■ AIM OF THE TASK ■
Pull out every line below that contains the word "toolbar".

=-=-=-=-=

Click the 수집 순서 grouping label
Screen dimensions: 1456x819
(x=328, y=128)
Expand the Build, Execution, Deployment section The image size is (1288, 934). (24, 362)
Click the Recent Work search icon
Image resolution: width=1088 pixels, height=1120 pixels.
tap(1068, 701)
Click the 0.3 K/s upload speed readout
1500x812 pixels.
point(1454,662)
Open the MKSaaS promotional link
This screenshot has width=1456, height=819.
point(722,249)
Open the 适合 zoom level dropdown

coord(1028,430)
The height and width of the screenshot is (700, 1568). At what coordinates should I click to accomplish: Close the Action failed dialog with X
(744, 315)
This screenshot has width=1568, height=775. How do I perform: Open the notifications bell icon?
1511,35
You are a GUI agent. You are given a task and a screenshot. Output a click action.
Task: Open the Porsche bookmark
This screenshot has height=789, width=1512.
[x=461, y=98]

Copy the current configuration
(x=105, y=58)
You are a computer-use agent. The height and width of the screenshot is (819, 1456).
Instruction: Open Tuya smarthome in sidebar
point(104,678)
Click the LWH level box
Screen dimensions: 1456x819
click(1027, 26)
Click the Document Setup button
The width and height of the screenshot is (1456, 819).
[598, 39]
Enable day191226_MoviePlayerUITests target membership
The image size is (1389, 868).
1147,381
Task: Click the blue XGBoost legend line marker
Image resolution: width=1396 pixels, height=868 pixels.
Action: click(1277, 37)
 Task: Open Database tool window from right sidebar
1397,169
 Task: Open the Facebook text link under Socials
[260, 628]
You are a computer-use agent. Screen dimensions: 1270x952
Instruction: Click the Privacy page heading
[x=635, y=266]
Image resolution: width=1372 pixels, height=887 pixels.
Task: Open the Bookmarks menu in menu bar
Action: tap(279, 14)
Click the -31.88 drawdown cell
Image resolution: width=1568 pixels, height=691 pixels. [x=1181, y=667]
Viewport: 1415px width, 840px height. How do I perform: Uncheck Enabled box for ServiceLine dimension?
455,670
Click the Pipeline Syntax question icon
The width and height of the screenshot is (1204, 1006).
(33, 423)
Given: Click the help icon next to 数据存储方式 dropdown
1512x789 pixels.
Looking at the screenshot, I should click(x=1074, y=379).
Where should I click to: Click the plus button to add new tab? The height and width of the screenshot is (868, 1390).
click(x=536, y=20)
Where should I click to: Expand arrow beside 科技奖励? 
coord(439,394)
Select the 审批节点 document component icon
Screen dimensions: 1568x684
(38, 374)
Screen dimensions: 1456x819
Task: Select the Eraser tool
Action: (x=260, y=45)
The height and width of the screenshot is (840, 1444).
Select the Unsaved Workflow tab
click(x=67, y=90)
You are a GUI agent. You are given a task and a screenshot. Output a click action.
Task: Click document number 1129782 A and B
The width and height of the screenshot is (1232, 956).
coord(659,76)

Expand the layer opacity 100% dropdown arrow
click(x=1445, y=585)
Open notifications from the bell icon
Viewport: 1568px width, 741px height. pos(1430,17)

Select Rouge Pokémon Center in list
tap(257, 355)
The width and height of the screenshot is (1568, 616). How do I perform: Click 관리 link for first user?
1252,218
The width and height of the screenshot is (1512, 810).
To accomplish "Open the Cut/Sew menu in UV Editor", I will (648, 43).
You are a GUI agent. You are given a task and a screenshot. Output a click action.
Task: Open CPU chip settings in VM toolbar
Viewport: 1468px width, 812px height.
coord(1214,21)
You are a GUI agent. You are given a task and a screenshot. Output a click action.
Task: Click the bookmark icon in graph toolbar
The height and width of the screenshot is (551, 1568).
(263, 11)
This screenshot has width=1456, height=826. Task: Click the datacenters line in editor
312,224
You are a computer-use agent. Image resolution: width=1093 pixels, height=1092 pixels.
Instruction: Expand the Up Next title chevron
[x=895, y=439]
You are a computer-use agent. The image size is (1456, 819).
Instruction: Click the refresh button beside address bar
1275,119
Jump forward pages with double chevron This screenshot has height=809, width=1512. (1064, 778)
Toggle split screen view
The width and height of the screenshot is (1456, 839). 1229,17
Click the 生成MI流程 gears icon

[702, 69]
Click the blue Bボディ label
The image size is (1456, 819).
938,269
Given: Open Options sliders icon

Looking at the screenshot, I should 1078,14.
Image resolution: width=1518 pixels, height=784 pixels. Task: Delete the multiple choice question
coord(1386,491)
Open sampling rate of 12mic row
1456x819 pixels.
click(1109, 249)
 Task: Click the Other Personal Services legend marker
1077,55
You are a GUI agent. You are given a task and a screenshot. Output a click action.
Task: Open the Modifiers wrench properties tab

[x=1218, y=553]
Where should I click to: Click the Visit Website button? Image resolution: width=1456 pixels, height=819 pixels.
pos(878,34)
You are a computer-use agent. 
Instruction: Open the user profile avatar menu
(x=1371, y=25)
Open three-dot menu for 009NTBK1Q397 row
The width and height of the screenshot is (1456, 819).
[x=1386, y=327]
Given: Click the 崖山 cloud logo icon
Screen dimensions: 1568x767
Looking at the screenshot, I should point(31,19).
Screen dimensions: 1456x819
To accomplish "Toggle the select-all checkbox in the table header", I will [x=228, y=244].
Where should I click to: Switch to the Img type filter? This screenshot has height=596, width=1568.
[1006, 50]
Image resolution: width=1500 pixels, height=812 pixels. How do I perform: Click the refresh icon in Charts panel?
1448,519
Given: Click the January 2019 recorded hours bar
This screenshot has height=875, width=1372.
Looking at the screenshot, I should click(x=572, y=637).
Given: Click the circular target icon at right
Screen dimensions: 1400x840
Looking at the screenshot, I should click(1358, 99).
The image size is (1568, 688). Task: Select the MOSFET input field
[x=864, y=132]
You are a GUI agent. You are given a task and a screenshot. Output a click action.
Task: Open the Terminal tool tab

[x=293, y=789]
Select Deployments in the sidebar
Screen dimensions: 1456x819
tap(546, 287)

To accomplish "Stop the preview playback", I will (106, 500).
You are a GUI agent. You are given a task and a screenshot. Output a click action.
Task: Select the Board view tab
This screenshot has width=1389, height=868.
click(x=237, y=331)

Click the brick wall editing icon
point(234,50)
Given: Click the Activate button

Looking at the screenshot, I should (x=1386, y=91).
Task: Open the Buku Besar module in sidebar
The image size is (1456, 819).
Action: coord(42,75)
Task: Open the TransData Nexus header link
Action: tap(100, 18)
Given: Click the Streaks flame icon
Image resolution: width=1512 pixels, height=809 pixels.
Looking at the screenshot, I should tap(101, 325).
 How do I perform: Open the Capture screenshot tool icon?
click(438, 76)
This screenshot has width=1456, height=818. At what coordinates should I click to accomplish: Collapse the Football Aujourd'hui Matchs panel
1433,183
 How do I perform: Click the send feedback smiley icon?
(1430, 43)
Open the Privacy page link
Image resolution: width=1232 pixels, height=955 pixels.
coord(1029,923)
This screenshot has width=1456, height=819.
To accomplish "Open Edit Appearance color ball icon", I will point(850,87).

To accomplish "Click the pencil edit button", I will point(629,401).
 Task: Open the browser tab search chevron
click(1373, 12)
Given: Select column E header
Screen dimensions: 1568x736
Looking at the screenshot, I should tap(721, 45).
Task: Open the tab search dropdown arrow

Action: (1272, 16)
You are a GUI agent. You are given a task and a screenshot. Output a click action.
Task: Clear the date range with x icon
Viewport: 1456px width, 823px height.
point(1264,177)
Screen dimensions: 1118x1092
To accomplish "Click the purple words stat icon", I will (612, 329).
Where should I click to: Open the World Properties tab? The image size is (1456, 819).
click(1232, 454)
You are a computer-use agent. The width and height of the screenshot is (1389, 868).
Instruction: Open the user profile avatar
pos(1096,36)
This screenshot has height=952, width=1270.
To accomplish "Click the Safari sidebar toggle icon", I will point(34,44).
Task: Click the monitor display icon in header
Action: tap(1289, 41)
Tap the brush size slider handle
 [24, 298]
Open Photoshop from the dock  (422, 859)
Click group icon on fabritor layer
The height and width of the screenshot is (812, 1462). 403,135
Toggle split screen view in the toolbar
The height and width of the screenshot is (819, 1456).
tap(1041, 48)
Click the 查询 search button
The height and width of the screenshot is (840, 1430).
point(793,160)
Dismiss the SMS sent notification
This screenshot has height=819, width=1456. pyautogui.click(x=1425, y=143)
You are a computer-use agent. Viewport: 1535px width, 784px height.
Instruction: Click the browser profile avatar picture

=-=-=-=-=

■ ANSWER ■
Task: Open CPU chip settings in VM toolbar
Task: Click the bookmark icon in graph toolbar
Toggle split screen view in the toolbar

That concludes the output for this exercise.